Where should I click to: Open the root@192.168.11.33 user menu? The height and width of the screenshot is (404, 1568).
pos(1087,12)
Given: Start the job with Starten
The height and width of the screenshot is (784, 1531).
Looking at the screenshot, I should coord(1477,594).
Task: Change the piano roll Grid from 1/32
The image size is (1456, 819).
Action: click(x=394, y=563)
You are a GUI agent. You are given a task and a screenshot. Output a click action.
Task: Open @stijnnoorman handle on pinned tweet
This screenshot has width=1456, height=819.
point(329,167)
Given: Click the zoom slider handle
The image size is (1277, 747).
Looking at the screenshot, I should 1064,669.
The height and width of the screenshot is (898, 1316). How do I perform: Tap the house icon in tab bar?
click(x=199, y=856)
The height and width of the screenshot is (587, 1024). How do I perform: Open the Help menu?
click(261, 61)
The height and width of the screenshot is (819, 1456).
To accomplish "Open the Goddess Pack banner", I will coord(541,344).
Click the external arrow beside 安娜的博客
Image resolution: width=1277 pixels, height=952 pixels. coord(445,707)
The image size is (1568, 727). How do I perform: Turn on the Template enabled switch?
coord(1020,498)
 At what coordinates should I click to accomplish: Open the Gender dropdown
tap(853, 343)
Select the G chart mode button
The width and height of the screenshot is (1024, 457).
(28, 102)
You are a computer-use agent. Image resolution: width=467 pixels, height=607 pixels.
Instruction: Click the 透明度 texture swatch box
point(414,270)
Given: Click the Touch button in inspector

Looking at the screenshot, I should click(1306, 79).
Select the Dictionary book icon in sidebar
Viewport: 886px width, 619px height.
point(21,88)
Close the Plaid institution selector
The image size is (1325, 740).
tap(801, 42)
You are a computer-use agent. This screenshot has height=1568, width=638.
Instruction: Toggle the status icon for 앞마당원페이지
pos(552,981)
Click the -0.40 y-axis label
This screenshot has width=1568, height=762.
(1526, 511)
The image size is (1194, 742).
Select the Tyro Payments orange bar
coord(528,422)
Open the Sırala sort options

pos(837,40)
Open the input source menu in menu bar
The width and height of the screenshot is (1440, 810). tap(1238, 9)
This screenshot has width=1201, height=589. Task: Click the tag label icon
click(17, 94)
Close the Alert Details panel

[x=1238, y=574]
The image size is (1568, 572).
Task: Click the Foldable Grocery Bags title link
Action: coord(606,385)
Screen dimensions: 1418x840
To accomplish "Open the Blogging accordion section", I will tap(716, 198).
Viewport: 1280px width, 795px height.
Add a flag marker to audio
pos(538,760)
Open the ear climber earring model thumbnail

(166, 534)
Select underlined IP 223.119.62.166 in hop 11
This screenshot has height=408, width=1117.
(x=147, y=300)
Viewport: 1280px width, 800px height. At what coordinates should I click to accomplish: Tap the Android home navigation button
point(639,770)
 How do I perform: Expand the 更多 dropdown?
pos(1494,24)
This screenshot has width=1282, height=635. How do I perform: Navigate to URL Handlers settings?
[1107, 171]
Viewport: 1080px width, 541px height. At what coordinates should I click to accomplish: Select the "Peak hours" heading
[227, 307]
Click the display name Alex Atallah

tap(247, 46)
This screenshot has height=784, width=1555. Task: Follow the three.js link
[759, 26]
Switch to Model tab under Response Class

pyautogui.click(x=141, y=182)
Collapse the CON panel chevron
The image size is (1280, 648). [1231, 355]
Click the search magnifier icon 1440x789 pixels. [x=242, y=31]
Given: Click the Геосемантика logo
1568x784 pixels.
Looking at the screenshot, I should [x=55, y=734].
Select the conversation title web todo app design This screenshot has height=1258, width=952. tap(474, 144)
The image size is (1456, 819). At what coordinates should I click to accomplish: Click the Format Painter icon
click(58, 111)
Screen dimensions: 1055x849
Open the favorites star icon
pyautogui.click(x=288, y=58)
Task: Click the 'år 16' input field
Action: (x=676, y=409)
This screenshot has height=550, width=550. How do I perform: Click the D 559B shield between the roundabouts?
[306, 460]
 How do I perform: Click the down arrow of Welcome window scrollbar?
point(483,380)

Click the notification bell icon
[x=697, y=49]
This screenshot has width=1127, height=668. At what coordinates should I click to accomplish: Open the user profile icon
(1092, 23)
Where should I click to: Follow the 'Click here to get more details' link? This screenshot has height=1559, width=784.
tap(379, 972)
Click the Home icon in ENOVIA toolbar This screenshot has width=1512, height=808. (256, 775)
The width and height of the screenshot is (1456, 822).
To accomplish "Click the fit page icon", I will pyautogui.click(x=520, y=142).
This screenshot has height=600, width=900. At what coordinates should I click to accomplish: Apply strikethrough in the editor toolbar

■ ■ ■ ■ ■ ■ ■

# [Exercise objective]
Arrange the listing as a Markdown table with columns Number and Record line, one row per line, skipping blank lines. Begin at the line that contains "The height and width of the screenshot is (587, 1024)." and stop after the line that contains "tap(801, 42)".

# [Output below]
| Number | Record line |
|---|---|
| 1 | The height and width of the screenshot is (587, 1024). How do I perform: Open the Help menu? |
| 2 | click(261, 61) |
| 3 | The height and width of the screenshot is (819, 1456). |
| 4 | To accomplish "Open the Goddess Pack banner", I will coord(541,344). |
| 5 | Click the external arrow beside 安娜的博客 |
| 6 | Image resolution: width=1277 pixels, height=952 pixels. coord(445,707) |
| 7 | The image size is (1568, 727). How do I perform: Turn on the Template enabled switch? |
| 8 | coord(1020,498) |
| 9 |  At what coordinates should I click to accomplish: Open the Gender dropdown |
| 10 | tap(853, 343) |
| 11 | Select the G chart mode button |
| 12 | The width and height of the screenshot is (1024, 457). |
| 13 | (28, 102) |
| 14 | You are a computer-use agent. Image resolution: width=467 pixels, height=607 pixels. |
| 15 | Instruction: Click the 透明度 texture swatch box |
| 16 | point(414,270) |
| 17 | Given: Click the Touch button in inspector |
| 18 | Looking at the screenshot, I should click(1306, 79). |
| 19 | Select the Dictionary book icon in sidebar |
| 20 | Viewport: 886px width, 619px height. |
| 21 | point(21,88) |
| 22 | Close the Plaid institution selector |
| 23 | The image size is (1325, 740). |
| 24 | tap(801, 42) |